> WHAT THE EXERCISE ASKS:
Answer these questions from the pool troubleshooting text below.
(a) At what level are pool operations logged?
(b) What symptom is given for session leaks?
(c) What value does the example set session_max_age_sec to for faster cleanup?

#### EXTRACT

Pool operations are logged at DEBUG level:

[tts_pool] Pre-warming 3 resources...
[tts_pool] Started background warmup (interval=30.0s)
[tts_pool] Pool ready (warm_size=3, session_awareness=True)
[tts_pool] Acquired DEDICATED resource for session abc12345...
[tts_pool] Acquired WARM resource
[tts_pool] Acquired COLD resource
[tts_pool] Released session resource for abc12345...
[tts_pool] Cleaned up 2 stale sessions

Troubleshooting

High Cold Allocation Rate

Symptom: Many COLD allocations, high first-response latency

Causes: 1. warm_pool_size too small for traffic 2. Background warmup disabled or failing 3. Pool exhausted by concurrent requests

Solutions:

# Increase warm pool size
warm_pool_size=5  # or set SPEECH_POOL_WARM_SIZE=5

# Enable background warmup
enable_background_warmup=True

# Check warmup failures in metrics
status = pool.snapshot()
if status["metrics"]["warmup_failures"] > 0:
    # Check Azure Speech credentials/connectivity
    pass

Session Leaks

Symptom: active_sessions grows continuously, memory usage increases

Causes: 1. Missing release_for_session() calls 2. Session cleanup not triggered on disconnect 3. session_max_age_sec too high

Solutions:

# Ensure cleanup in WebSocket disconnect handlers
async def on_disconnect(session_id: str):
    await tts_pool.release_for_session(session_id)
    await stt_pool.release_for_session(session_id)

# Reduce session max age for faster cleanup
session_max_age_sec=600  # 10 minutes instead of 30

Cross-Session State Leakage

Symptom: Wrong call_connection_id in logs, traces show wrong sessions

Causes: 1. clear_session_state() not implemented on resource 2. release() used instead of release_for_session() 3. Resource returned without state cleanup

Solutions:

# Ensure resources implement clear_session_state()
class MySpeechClient:
    def clear_session_state(self) -> None:
        self.call_connection_id = None
        # Clear any other session state

# Use release_for_session() for temp resources
await pool.release_for_session(None, temp_synth)  # Pass None for session_id

Pool Not Ready

Symptom: acquire() hangs or fails immediately

Causes: 1. prepare() not called 2. Factory function failing 3. Pool shutdown already called

Solutions:

# Ensure prepare() is called at startup
await pool.prepare()

########
#### RECORDED DATA

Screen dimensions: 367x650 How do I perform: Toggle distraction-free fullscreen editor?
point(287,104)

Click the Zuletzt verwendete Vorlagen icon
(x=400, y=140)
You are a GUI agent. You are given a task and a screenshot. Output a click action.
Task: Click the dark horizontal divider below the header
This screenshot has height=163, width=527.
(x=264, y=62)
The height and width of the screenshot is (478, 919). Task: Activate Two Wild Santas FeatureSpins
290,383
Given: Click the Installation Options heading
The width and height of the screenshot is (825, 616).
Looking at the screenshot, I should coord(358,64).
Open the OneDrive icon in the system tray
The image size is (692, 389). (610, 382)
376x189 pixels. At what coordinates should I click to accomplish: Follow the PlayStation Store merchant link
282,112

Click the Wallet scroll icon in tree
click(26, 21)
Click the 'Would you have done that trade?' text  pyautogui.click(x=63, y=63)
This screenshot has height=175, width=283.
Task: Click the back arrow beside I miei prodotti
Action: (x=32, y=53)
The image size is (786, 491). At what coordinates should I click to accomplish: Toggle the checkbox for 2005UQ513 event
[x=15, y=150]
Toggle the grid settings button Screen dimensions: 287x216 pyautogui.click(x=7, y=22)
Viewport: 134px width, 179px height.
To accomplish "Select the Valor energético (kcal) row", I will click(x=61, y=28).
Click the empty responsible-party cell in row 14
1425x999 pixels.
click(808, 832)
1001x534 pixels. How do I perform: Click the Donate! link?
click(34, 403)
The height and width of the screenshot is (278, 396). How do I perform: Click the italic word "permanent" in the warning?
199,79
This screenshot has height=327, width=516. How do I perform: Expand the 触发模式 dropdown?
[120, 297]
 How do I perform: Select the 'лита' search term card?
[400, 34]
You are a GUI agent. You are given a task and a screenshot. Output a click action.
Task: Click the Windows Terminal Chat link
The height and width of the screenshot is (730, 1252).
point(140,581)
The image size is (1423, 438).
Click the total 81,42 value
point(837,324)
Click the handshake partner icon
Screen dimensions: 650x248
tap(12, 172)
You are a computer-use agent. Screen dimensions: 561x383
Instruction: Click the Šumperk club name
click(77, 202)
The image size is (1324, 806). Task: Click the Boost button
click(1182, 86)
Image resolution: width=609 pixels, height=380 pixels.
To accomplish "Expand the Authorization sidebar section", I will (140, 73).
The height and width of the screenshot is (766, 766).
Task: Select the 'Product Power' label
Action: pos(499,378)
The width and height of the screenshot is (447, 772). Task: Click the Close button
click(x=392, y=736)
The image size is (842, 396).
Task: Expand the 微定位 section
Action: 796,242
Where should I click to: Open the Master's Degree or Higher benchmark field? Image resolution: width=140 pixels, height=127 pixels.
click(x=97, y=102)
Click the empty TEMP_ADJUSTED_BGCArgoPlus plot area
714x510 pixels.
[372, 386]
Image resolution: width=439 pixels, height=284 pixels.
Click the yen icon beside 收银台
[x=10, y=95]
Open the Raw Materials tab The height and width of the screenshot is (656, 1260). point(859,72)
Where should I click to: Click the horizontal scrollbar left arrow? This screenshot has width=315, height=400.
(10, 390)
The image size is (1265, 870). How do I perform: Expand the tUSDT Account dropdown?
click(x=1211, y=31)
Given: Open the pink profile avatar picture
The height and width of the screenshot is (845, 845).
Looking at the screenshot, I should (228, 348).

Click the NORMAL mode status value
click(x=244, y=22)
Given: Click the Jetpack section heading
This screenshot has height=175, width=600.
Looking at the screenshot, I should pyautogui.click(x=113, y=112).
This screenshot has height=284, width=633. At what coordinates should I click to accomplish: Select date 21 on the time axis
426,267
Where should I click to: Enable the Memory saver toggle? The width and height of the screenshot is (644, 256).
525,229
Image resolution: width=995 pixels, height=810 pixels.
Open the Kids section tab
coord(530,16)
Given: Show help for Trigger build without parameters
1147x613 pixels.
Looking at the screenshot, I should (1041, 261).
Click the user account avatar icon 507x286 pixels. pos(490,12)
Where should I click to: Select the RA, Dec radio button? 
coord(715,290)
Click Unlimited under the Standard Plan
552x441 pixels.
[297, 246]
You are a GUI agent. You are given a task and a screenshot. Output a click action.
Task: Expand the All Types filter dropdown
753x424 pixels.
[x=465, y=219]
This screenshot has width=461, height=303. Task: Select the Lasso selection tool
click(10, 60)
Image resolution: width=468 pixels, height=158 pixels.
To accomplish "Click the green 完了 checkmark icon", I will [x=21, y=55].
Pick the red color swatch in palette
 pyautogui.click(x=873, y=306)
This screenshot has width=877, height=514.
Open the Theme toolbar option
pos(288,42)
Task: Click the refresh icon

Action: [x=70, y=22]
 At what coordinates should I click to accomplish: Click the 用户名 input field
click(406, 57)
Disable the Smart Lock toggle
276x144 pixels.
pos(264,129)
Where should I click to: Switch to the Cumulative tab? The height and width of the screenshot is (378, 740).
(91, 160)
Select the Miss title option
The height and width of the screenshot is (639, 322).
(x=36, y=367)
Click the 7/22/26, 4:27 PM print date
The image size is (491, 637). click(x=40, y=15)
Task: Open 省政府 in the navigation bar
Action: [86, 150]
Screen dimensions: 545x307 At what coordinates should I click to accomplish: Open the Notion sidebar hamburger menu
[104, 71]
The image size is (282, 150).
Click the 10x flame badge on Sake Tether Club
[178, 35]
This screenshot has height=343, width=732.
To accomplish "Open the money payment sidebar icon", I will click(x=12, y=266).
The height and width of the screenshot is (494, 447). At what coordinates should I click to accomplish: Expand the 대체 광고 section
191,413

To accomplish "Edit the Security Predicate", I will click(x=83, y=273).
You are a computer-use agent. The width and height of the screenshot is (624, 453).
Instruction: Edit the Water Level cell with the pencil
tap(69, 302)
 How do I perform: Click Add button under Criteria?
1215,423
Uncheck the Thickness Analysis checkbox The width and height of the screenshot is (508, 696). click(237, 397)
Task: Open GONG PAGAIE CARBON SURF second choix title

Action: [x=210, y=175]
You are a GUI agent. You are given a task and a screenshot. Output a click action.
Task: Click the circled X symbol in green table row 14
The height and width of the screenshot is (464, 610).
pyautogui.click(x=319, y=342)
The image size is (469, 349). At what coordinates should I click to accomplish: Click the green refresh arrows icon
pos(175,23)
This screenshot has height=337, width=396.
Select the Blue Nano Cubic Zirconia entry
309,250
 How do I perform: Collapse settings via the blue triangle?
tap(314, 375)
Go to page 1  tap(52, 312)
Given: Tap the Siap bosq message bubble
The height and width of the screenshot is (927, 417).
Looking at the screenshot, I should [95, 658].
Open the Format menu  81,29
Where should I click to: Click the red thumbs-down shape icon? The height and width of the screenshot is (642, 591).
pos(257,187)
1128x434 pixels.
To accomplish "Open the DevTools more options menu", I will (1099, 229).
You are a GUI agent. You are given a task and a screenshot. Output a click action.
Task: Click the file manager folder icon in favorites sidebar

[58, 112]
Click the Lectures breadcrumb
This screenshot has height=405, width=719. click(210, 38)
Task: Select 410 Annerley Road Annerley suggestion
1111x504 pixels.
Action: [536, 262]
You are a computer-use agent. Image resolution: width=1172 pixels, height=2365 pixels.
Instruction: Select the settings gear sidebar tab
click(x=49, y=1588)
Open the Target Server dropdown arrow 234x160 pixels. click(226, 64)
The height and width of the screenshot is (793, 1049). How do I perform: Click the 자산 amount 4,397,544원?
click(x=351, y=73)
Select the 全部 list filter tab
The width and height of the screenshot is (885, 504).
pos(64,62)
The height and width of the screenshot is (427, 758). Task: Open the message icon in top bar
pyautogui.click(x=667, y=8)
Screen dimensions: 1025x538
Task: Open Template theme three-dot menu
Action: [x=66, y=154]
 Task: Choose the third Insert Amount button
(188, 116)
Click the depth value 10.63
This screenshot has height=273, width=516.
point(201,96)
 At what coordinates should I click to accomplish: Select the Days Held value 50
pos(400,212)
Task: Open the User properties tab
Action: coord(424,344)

########

> SOLUTION TO THE PROBLEM:
(a) DEBUG level.
(b) active_sessions grows continuously and memory usage increases.
(c) 600, which is 10 minutes instead of 30.